213 yılı Ramazan ayında (Kasım 828) Kûfe'de doğdu. İyi bir tahsil gördükten sonra Basra'nın bir nahiyesi olan Saymere'ye kadı tayin edildi. Bu sebeple Saymerî nisbesiyle anılır. Devrinin birçok şairini hicvetmesiyle tanındı. Şiir kabiliyeti sayesinde Abbâsî Halifesi Mütevekkil-Alellah'ın (847-861) nedimi olarak sarayda kaldı. Bu arada Mütevekkil'in müneccimliğini de yaptı. Daha sonra halife olan Mu'temid-Alellah'ın (870-892) himayesini gördü. Mütevekkil ile Mu'temid arasındaki dönemde onun yine sarayda kalmış olması muhtemeldir. Sarayda pek çok kişiyi hicvettiği için başta vezirler olmak üzere birçok kimse kendisinden çekinirdi. Asıl şöhretini Mütevekkil'in huzurunda Buhtürî'yi hicvetmekle sağladı. Bunun üzerine Mütevekkil kendisini 1000 dirhemle mükâfatlandırdı. Muhtemelen bu sebeple sarayla Buhtürî'nin arası açıldı. Ebü'l-Anbes Bağdat'ta öldü ve doğduğu yer olan Kûfe'de defnedildi.

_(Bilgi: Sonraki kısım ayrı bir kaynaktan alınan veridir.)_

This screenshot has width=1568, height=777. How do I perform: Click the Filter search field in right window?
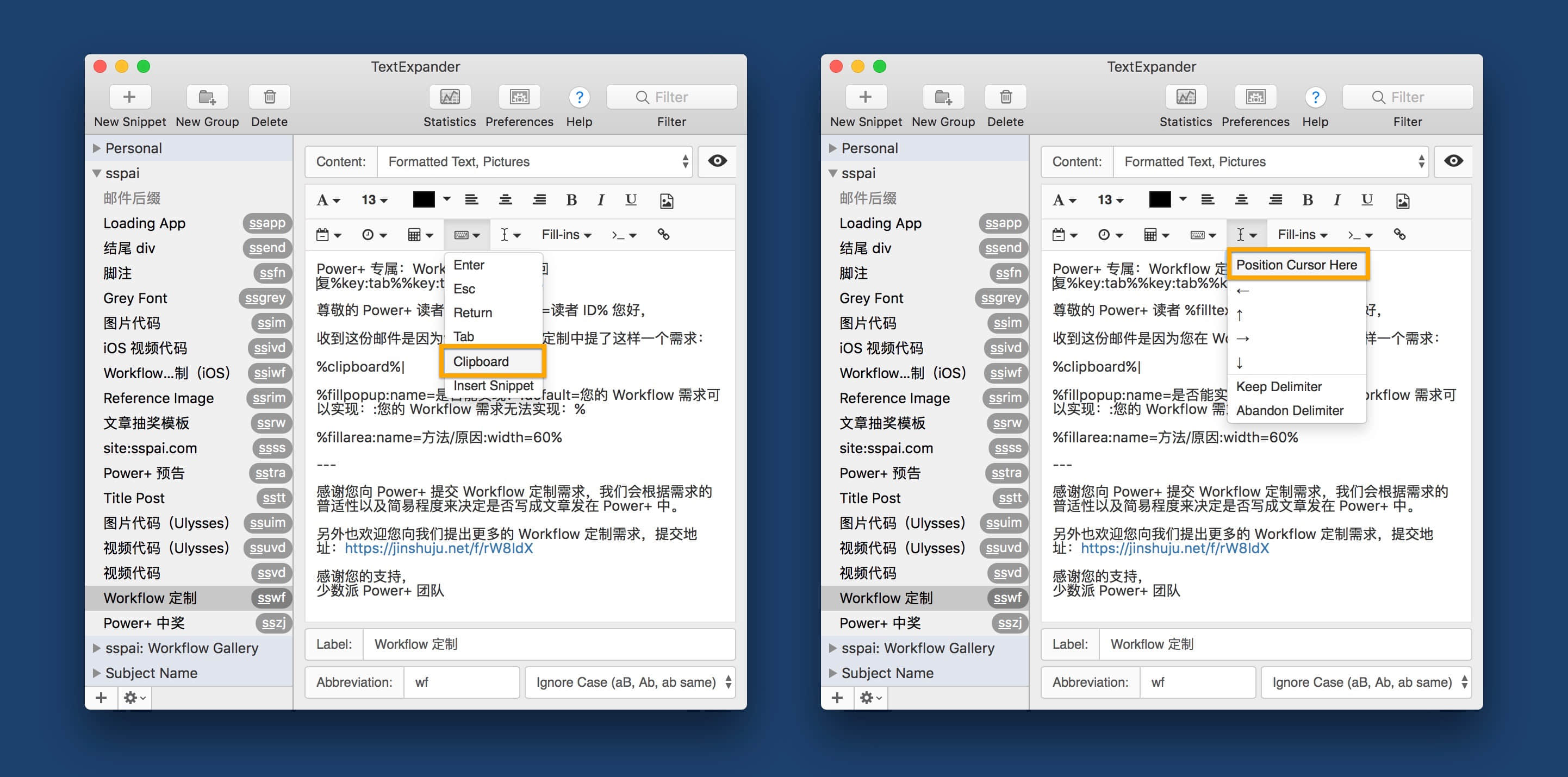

Ebü'l-Anbes sarayda anlattığı eğlendirici hikâyeler, ustaca taklitleri ve şiirleriyle dikkatleri üzerine çekmesini bildi. Davranışlarını halifenin fikirlerine ve duygularına göre ayarlar, bunu yaparken de çok defa açık saçık ifadeler kullanarak çeşitli tipleri tasvir ederdi. Kaynakların ifadesinden anlaşıldığına göre Saymerî bu konuda kendisini tamamen serbest kabul etmiş ve bu arada Kitâbü'l-Kavvâd adında bir de eser yazmıştır. Şiirlerinin pek azı günümüze kadar gelebilmiştir. Bunlar arasında Buhtürî, Ahmed b. Müdebbir, Tabbâh el-Mu'temid hakkındaki hicviyeleri, Mütevekkil ile Mu'temid'in veziri ve Mu'tez-Billâh'ın kâtibi olan Hasan b. Mahled hakkındaki methiyeleri sayılabilir. Bir şiiri de hikmetli sözle ilgilidir. Charles Pellat onun edebî üslûbunda Câhiz'in tesirinin görüldüğünü söyler. Bosworth ise başkalarının çalışmalarını kendine mal etmiş olabileceğini ileri sürer.